We’re not sure if they’re allied with Ilya’s church, but they’re both a threat. If you have any alliances with magic users, you may want to warn them as well,” Sage said.

  Gaspard and Mireille shared an unreadable look. Eventually Gaspard blew out a heavy breath and sat on the chair beside hers.

  “You are not what we expected from the English,” Gaspard said.

  Jono frowned. “I’m not—”

  “You are New York City’s god pack alpha, oui, we know. We see that now. We hear your warnings as well.” Gaspard looked over his shoulder at one of the god pack members standing near the door. “Maxime. Is Helene working today?”

  The man nodded and said something in French Jono couldn’t follow.

  Gaspard faced forward again, meeting Jono’s gaze. “Helene is Maxime’s wife. She is a policewoman and will be on duty at the Arc de Triomphe today. She can tell you some of what they know is going on in the streets.”

  “Patrick has been dealing with your government already.
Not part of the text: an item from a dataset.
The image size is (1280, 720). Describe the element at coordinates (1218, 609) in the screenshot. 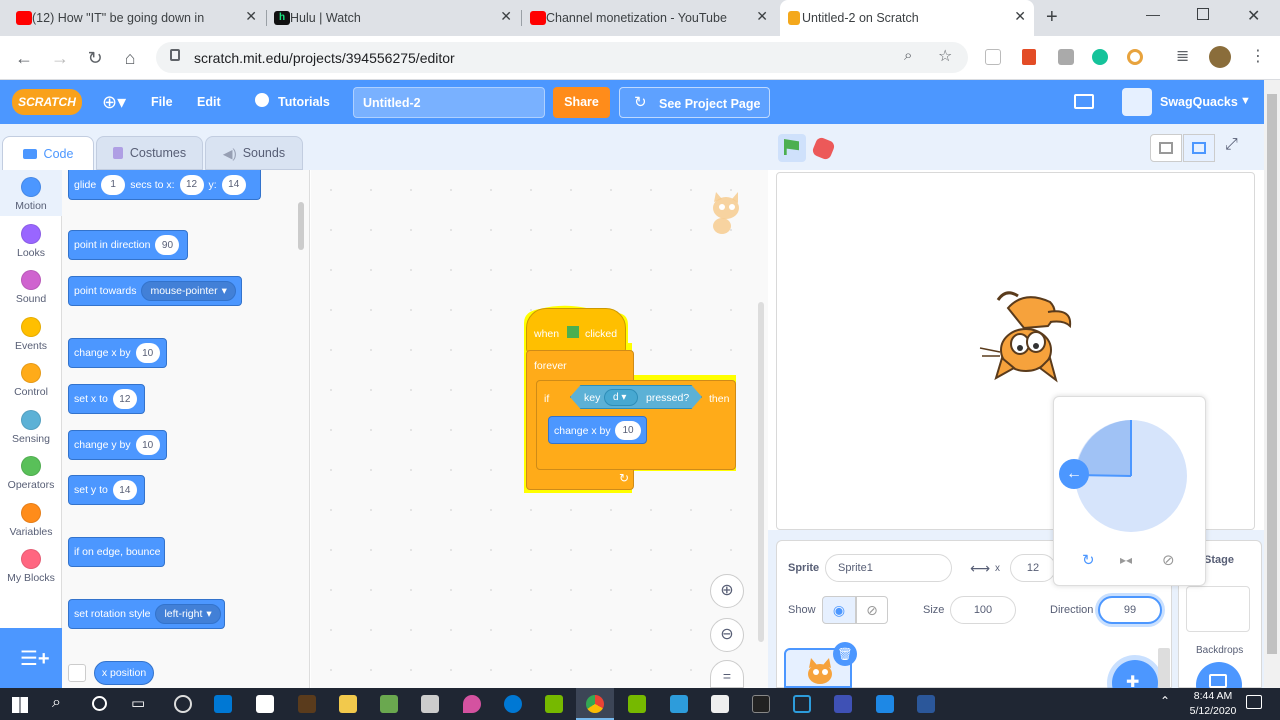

He’s with them right now,” Jono said.

  Mireille shrugged. “Politicians do not like disclosing the truth, and bureaucracy means nothing will get done quickly. The police are the eyes and ears of Paris. They may not be kind to our community, but they know and understand the threats better than politicians in their gilded seats.”
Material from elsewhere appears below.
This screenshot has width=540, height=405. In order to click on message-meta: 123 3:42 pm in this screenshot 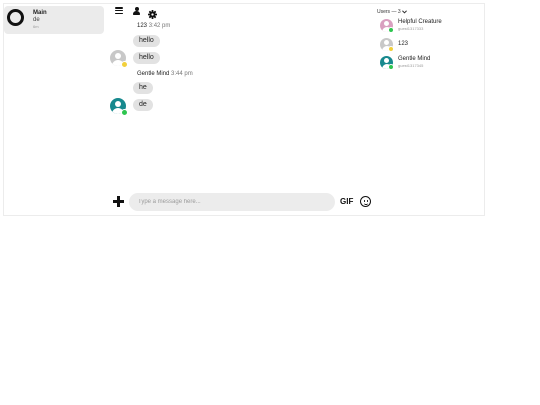, I will do `click(154, 26)`.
  Sage slipped her mobile out of her purse and checked the time. “At this hour, the tourists will be out in force. We should get going. It’ll take time for a taxi to get here.”

  “Maxime can drive you. It will be quicker,” Gaspard said.

  “Thank you.”

  Jono didn’t say anything, too annoyed with the Paris god pack to mean any thanks he’d give them. Noon was behind them, and Jono had been up for over twenty-four hours at this rate. He wasn’t capable of patience right now.

  Jono and Sage followed Maxime out of the building to his car parked on the street. The sun was bright in a clear blue sky, morning heat filling the air. He wondered if Patrick and Nadine were making better progress than they were.

  The drive to the Arc de Triomphe was made in silence. Sage spent that time on her mobile, relaying what they’d learned to the rest of the pack.

  “Wade is asking if he can leave for lunch,” Sage said.